I timori che questa linea possa essere intrapresa dalla Troika si sono rafforzati nella popolazione greca; lo confermano i dati provenienti  dai depositi bancari, i cui prelievi di denaro hanno subito una brusca accelerazione in aprile, arrivando a complessivi 5,43 miliardi di euro ritirati, il doppio dei 2,76 miliardi del mese di marzo, quando si era registrata una riduzione delle tensioni finanziarie, dopo l’accordo del 20 febbraio tra il governo Tsipras e i  creditori pubblici (UE, BCE e FMI).

Le ultime affermazioni del capo della banca americana Goldman Sachs assomigliano molto alla richiesta di resa incondizionata alla Grecia da parte dell’asse nazifascista durante l’ultima guerra: “Arrendetevi senza condizioni, oppure….”

E’ raggelante il silenzio generale seguito a queste irresponsabili dichiarazioni, nemmeno uno Stato dell’Unione Europea si è schierato in difesa dello Stato greco, seppur sia membro anch’esso di questa “Unione”.
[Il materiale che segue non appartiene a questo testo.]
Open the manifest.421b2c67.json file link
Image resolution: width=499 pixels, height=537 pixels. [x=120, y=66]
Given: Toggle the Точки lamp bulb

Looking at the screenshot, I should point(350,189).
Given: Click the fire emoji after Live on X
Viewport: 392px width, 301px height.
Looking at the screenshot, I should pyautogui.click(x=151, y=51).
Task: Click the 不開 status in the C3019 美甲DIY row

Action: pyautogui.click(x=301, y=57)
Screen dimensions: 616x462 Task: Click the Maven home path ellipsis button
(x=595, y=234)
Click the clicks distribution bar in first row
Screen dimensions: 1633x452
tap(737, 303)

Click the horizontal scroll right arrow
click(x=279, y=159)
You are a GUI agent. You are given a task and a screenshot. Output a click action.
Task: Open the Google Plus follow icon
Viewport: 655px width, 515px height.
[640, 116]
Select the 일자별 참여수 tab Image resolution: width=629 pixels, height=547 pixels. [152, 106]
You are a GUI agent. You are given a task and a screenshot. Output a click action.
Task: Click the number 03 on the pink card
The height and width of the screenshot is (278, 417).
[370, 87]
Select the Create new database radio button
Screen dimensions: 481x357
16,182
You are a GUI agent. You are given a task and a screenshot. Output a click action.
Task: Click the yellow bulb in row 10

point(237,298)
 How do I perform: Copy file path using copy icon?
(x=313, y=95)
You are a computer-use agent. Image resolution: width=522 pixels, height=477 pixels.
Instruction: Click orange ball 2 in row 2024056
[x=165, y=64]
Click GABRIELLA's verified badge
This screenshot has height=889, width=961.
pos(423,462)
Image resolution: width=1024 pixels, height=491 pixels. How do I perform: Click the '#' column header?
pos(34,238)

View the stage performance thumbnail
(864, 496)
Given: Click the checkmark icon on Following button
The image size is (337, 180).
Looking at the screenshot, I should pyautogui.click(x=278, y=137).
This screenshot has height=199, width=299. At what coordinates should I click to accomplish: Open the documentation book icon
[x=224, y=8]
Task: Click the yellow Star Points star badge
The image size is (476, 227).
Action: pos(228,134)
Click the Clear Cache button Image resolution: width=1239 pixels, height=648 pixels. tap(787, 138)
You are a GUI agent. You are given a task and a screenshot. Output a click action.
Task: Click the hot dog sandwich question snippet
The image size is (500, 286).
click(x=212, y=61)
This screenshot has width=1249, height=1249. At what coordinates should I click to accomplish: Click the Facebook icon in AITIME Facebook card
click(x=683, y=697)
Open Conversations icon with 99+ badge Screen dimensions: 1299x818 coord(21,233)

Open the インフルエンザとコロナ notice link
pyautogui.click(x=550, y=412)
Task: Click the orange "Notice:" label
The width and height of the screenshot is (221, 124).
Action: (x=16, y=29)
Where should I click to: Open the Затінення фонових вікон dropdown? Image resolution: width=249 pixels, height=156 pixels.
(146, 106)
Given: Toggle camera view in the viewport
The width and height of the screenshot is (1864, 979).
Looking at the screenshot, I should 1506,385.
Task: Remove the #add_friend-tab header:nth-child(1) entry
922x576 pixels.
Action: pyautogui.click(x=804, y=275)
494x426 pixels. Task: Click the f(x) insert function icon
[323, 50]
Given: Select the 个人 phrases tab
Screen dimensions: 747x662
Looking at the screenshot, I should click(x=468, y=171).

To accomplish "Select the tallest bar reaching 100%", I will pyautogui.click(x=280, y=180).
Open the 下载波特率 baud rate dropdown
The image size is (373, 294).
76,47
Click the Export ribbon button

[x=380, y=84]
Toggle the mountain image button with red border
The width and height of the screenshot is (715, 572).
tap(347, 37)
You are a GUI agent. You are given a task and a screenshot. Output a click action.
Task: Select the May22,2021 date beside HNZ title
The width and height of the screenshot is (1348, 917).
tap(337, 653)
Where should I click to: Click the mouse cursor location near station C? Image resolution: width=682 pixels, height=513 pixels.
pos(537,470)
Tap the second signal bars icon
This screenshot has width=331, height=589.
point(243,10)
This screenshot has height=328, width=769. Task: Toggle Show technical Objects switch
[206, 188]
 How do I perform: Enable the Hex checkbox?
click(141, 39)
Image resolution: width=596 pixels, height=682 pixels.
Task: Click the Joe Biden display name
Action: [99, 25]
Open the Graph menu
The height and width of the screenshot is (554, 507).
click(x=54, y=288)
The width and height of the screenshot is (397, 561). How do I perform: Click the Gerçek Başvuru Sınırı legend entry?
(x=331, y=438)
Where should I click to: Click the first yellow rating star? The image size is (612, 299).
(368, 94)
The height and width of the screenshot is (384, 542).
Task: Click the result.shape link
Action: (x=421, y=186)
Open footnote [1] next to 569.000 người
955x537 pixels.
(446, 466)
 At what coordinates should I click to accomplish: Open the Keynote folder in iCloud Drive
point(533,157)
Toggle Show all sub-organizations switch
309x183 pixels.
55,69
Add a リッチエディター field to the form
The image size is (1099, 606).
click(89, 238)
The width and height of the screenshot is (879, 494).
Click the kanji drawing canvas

Di fatto tali dichiarazioni rappresentano una clamorosa ingerenza: una banca che apertamente dà un ultimatum politico e strategico ad uno Stato sovrano.

Sono parole, quelle del portavoce della Goldman Sachs, da tenere in seria considerazione ed è gravissimo che ad affermarle sia stato un esponente di un organismo economico “privato”, rappresentante d’interessi economici privati, emissario di banche che ormai agiscono e parlano a nome di interi paesi, senza neanche più usare l’apparente formalità di esprimere le loro idee politiche attraverso i governi degli Stati.  Tutto ciò è un inequivocabile segno che ormai queste banche si sentono così forti da non dover salvare nemmeno più l’apparenza.

Sono precisi indicatori che siamo entrati appieno nella fase centrale di un piano criminale che prevede l’asservimento economico, politico, sociale e se serve anche militare, di interi Stati e di centinaia di milioni di persone alle decisioni prese in ristrettissimi circoli economici. Gli stessi “circoli” portatori delle “politiche” di una ristretta classe dominante, che prima decide le guerre economiche, poi quelle politiche, fino ad arrivare ai colpi di stato e se serve alle occupazioni militari per piegare ai propri voleri i paesi ribelli e i popoli che non si allineano.

Qualcuno, un tempo disse in modo subdolo: “La lotta di classe è finita, non ha più senso di esistere”. Ingenuamente ci abbiamo creduto, pensando ad un superamento storico di certe condizioni generali. Adesso ci accorgiamo invece che la lotta di classe da parte della ristrettissima classe dominante non ha mai cessato di esistere.  In questi anni questa lotta è stata celata, mistificata e al tempo stesso affinata, rendendola più subdola e funzionale a certe finalità.  La ristrettissima “elite”, adesso padrona incontrastata di banche ed enormi capitali finanziari  ha continuato a praticare la lotta di classe su larga scala; si è specializzata e rafforzata, disposta a tutto pur di affermare la supremazia dei pochi sui molti, imponendo le proprie regole, i propri standard, il proprio paesaggio interno trasfigurato, proiettando nel mondo enormi sofferenze e contraddizioni ma soprattutto senza mai smettere di essere in guerra contro tutto e tutti.